This question is based on the storm caused by this twitter post. Since a twitter discussion is not an objective question, I'll simply write out the key elements of the problem.
Movie earning estimates were reported as roughly \$15 million in total revenue across about 2 million transactions where the rental option was \$6 and the sale purchase option was \$15 dollars.
Emphasizing that the given number of transactions and revenue are rough estimates, can this be solved algebraically? That is, can the two "rough" equations simply be solved to determine the two unknowns $r$ and $s$ (rentals and sales)? To be clear, $r$ and $s$ represent the number of transactions.
If solving these equations is valid, then what is the graphical explanation for why these two seemingly unrelated equations (one is number of transactions the other is revenue) can be solved?

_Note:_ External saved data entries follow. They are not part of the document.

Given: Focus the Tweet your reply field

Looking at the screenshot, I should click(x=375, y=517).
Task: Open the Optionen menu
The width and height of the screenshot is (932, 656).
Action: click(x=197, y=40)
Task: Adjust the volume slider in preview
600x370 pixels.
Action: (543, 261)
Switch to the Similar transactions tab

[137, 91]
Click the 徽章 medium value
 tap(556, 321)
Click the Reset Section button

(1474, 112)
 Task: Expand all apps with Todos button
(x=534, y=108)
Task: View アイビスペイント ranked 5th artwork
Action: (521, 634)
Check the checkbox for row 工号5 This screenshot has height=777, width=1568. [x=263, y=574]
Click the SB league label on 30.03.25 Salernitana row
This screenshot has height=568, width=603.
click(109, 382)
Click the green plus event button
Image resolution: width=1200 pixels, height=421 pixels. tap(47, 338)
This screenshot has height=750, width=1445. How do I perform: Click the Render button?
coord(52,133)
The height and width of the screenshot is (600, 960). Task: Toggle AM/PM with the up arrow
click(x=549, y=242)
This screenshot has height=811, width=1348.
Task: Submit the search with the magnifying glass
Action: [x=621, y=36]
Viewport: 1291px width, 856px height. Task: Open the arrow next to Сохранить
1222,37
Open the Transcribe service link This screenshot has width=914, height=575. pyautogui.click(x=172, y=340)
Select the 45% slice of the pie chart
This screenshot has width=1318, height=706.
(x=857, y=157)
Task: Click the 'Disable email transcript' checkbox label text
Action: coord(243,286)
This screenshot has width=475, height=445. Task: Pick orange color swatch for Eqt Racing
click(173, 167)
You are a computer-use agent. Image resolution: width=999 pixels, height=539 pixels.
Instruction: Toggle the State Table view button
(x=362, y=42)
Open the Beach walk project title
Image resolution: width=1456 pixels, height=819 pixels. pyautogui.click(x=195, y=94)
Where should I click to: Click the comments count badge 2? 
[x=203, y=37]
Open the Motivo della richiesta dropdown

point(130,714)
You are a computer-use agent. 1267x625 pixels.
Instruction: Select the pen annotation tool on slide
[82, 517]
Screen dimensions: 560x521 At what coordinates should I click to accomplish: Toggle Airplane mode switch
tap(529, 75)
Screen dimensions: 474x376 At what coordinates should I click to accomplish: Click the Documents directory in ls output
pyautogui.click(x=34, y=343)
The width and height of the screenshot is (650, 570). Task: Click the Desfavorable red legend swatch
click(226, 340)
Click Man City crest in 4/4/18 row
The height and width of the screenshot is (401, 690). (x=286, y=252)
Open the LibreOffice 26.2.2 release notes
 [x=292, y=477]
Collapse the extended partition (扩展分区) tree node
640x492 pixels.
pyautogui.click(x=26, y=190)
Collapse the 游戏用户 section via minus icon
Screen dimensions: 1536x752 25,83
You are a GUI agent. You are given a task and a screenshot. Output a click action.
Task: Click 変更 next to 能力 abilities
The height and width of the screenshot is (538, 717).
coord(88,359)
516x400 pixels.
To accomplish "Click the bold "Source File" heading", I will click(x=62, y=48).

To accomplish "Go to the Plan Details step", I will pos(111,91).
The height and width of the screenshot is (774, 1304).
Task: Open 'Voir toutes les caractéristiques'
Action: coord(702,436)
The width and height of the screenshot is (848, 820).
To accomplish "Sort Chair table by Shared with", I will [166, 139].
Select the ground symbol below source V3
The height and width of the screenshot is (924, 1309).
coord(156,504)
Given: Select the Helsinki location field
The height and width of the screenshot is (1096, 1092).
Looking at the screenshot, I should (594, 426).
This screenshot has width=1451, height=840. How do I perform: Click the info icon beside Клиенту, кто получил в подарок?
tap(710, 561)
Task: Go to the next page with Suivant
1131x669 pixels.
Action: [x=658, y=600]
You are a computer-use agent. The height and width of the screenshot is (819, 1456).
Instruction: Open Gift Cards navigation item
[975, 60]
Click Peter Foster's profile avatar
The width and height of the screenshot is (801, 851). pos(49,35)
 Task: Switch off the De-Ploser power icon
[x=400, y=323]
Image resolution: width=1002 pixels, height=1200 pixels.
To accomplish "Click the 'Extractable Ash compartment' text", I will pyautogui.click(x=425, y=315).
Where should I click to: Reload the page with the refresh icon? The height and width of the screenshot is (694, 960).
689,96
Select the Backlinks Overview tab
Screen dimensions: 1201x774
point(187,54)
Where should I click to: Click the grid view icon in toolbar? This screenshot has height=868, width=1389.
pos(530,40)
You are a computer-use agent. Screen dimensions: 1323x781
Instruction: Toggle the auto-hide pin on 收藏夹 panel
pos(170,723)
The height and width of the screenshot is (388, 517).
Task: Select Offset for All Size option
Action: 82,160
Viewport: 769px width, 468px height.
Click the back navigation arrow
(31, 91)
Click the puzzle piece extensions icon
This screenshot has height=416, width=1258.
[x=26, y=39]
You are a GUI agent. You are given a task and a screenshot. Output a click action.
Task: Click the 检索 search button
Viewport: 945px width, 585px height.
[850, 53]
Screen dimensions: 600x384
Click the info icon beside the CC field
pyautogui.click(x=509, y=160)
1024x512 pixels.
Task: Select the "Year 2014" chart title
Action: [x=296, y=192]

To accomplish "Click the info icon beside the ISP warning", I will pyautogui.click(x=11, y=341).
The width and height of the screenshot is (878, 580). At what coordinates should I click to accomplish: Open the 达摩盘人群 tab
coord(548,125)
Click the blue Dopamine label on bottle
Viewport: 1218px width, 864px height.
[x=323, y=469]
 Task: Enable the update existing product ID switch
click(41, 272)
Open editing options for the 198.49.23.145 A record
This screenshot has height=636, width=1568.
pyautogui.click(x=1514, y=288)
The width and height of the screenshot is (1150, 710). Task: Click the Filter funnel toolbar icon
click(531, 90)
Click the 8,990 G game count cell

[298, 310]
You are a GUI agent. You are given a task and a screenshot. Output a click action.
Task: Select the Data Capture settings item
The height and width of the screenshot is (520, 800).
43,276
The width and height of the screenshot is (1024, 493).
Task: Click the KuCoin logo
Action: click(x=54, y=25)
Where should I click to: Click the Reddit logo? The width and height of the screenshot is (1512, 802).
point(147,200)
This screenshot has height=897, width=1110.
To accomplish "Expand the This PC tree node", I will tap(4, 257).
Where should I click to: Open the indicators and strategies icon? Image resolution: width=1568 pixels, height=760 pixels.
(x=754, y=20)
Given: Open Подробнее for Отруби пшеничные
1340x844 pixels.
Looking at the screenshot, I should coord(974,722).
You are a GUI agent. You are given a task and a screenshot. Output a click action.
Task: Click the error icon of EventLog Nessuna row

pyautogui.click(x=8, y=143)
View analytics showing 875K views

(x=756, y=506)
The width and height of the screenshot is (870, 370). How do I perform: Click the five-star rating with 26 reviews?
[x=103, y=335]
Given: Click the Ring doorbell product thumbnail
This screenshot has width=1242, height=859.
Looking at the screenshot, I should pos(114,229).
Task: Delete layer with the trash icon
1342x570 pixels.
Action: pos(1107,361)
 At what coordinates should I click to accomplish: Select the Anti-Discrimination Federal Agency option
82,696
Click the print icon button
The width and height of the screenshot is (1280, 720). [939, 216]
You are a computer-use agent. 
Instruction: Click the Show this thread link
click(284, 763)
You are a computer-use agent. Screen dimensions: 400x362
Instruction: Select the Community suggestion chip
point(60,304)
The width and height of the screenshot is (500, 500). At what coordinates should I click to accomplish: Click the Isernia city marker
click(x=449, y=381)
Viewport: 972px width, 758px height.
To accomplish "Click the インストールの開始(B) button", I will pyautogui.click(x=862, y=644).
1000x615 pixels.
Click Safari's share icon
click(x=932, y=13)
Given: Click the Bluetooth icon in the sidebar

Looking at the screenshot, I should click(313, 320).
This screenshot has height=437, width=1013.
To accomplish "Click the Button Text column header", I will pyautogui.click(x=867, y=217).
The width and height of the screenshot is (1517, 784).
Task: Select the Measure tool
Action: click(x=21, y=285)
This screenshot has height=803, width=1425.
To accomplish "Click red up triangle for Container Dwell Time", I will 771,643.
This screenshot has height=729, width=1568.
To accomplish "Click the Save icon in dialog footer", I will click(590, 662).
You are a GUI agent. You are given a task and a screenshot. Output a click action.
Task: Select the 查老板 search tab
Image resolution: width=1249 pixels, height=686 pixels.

If I'm understanding the scenario correctly, wouldn't it just be: $$ \begin{cases} r + s = 2 \;\mathrm{million} \\ 6r + 15s = 15 \;\mathrm{million} \end{cases} $$
To take the roughness of the equations into account, we can edit our constants to incorporate an error term: $$ \begin{cases} r + s = (2 \;\mathrm{million} \pm e_c) \\ 6r + 15s = (15 \;\mathrm{million} \pm e_r) \end{cases} $$ where $e_c$ is the "error in the count" and $e_r$ is the "error in the revenue." We can just solve these normally for $r$ and $s$ and see what happens to the error terms. Scratching it out, I get something like: $$ \begin{align} s = \frac{1}{3} \;\mathrm{million} \mp \frac{2}{3}e_c \pm \frac{1}{9}e_r \\ r = \frac{5}{3} \;\mathrm{million} \pm \frac{5}{3}e_c \mp \frac{1}{9}e_r \end{align} $$ This quantifies how much the error in the original equations propagates through to the values for $s$ and $r$. We see that any error in the estimation for the total count has much more influence over the values of $r$ and $s$ than errors in the revenue.